A stunning new image captured by the Juno spacecraft has revealed a look at the swirling clouds over Jupiter, offering further evidence on its turbulent nature.
The spacecraft captured the breathtaking view from roughly 4,707 miles (7,576 kilometers) above the cloud tops.
According to NASA, the new photo shows a close-up look at two points of interest, known as ‘Whale’s Tail’ and ‘Dan’s Spot.’
Juno captured the image during its eighth flyby of Jupiter on September 1 at 2:58 p.m, using its JunoCam imager.
After the raw photos came in, the view was processed by citizen scientist Gerald Eichstädt, revealing the stunning colors and patterns swirling about the gas giant.

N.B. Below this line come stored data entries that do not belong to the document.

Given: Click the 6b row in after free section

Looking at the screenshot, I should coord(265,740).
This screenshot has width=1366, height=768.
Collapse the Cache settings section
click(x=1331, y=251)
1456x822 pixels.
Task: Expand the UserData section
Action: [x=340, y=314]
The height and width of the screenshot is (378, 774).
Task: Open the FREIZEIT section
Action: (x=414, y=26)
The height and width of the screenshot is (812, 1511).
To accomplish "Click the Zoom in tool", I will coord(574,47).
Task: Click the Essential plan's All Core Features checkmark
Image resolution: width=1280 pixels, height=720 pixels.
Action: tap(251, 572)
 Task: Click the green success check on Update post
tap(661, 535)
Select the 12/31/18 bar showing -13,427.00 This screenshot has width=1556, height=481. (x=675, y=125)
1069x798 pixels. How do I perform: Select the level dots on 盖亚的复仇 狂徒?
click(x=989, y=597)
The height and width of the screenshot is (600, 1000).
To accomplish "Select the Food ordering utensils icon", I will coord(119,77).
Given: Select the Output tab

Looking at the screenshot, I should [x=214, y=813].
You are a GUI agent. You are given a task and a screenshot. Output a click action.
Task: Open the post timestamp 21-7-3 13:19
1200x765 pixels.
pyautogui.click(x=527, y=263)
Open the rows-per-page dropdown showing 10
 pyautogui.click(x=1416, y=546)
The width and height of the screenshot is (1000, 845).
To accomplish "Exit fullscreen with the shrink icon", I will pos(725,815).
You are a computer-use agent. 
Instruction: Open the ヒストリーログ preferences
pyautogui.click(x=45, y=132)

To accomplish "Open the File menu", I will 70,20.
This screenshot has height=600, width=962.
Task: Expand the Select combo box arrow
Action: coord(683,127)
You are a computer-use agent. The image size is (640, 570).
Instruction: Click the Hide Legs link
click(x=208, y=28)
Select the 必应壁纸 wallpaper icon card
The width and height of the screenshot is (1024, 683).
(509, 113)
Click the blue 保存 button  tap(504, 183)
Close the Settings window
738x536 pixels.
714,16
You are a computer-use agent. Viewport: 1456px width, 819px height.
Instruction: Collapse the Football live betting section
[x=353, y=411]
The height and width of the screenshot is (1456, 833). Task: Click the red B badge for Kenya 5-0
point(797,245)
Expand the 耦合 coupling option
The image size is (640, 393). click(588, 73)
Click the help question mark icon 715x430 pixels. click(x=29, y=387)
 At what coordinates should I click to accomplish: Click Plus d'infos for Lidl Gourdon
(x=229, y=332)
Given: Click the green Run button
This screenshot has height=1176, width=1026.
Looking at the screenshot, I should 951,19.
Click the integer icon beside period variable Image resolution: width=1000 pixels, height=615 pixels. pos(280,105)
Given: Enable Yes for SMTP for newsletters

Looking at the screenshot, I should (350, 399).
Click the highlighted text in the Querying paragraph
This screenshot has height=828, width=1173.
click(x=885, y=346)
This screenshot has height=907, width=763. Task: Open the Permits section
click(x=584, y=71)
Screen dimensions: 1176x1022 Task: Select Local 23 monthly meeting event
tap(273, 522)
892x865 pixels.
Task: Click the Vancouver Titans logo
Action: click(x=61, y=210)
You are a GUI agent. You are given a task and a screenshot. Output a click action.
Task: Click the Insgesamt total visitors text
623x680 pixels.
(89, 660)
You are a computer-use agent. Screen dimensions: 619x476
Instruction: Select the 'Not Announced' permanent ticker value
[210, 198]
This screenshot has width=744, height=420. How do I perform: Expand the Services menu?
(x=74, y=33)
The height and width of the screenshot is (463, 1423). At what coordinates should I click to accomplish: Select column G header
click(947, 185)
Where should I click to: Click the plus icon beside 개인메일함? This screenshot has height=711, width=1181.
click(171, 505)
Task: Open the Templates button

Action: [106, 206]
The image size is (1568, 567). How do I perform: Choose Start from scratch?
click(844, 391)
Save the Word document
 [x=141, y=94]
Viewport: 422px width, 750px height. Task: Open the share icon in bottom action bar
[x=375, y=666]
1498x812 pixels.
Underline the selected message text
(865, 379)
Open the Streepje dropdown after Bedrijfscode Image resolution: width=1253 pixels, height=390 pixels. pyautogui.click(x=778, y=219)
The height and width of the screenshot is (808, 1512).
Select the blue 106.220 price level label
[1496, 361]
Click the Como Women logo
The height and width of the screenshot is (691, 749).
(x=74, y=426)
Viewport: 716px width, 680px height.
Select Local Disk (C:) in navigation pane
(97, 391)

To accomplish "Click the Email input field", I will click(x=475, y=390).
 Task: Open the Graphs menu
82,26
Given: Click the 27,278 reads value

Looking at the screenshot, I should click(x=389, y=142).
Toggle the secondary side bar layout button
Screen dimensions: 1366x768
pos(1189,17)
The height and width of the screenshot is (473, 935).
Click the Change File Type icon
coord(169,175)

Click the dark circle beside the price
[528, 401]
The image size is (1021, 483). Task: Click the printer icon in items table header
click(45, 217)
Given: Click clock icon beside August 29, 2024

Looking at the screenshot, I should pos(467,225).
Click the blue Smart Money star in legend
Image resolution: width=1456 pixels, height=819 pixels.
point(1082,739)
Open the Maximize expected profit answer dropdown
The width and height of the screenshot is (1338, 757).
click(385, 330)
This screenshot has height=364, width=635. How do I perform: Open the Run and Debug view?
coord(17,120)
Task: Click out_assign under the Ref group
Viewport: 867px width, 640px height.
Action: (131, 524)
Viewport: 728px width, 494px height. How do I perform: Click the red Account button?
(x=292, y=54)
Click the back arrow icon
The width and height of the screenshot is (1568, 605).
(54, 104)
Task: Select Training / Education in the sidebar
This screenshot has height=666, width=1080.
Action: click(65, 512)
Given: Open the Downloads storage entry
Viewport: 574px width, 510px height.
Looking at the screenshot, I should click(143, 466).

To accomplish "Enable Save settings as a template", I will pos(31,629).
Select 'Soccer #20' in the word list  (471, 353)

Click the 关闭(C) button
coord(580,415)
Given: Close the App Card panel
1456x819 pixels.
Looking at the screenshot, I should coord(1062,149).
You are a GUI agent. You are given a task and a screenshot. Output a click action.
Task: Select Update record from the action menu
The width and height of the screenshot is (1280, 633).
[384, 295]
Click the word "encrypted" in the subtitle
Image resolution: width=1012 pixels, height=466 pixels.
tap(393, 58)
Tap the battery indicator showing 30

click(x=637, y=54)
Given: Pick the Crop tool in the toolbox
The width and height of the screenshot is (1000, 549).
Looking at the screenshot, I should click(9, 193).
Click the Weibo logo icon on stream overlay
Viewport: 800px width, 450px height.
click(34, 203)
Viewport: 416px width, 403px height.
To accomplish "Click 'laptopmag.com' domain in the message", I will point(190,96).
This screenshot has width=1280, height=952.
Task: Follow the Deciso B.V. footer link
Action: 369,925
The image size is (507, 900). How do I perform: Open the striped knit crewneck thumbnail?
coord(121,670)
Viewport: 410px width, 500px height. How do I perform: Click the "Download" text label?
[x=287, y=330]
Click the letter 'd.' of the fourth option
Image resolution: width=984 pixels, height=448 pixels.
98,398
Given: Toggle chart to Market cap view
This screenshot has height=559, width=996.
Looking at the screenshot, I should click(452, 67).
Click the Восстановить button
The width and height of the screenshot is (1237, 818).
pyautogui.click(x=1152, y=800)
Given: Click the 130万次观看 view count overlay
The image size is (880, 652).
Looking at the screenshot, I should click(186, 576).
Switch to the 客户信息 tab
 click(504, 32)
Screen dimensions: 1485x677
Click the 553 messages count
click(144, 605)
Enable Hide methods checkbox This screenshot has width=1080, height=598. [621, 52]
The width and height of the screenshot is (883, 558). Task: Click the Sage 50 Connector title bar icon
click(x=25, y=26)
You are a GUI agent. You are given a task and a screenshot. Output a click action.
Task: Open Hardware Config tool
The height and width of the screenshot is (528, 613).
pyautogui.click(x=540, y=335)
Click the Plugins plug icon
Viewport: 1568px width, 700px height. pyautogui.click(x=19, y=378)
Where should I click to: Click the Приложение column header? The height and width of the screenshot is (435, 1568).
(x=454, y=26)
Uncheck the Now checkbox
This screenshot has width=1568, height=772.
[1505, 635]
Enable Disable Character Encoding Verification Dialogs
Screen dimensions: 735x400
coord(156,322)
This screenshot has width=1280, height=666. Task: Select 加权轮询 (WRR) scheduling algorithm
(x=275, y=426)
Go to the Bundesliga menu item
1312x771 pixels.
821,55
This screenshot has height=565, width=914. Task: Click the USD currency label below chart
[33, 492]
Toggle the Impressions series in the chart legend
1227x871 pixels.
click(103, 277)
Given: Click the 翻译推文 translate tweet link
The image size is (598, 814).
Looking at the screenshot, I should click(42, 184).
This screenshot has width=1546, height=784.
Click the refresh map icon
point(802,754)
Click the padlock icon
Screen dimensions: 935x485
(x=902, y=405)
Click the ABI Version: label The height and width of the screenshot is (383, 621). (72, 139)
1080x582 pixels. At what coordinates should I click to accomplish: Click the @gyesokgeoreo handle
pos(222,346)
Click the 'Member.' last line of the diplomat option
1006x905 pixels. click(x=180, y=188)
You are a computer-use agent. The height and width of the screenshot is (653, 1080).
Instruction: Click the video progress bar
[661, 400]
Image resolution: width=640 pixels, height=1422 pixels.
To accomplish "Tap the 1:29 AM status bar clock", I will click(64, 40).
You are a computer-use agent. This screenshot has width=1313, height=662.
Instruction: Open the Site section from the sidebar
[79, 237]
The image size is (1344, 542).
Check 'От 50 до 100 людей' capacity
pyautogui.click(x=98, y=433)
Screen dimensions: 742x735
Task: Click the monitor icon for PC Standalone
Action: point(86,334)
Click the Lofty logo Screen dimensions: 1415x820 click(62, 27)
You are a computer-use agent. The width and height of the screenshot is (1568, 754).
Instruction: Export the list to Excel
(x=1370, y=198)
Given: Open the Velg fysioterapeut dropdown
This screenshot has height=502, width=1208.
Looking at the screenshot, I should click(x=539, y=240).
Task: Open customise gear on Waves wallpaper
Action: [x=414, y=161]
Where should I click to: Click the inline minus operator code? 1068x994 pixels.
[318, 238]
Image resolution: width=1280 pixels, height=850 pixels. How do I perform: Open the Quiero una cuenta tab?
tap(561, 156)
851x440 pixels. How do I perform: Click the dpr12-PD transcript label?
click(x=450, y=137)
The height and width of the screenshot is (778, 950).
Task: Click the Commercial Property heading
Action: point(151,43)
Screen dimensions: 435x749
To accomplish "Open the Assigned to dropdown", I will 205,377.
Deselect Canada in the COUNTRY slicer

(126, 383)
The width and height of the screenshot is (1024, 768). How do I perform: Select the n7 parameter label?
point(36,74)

The photo is just one of several captured on Sept 1, showing various points of interest in incredible detail.
A four-photo series released by NASA shows a head-on look at the planet alongside a view of Jupiter tilted upward, revealing the planet’s stormy south pole.
The first photo offers a look at the center of the planet, even showing a bit of the north and the aurorae on the north pole.
The second shows the wide dark belts that contrast with lighter-hued zones, which are arranged at different latitudes and called ‘tropical regions.’
The interactions of these conflicting cloud and circulation patterns cause turbulence, storms, and wind speeds of 100 m/s.
In the third photo, more of the cyclones that live on the planet’s south side come into view.
By the last, Jupiter’s south pole starts to show.
The spacecraft whizzed past the gas giant for a total of eight minutes between 6:03 PM and 6:11 PM EDT.
At the times the images were taken, Juno’s altitude ranged from 7,545 to 14,234 miles (12,143 to 22,908 kilometers) from the tops of the planet’s clouds.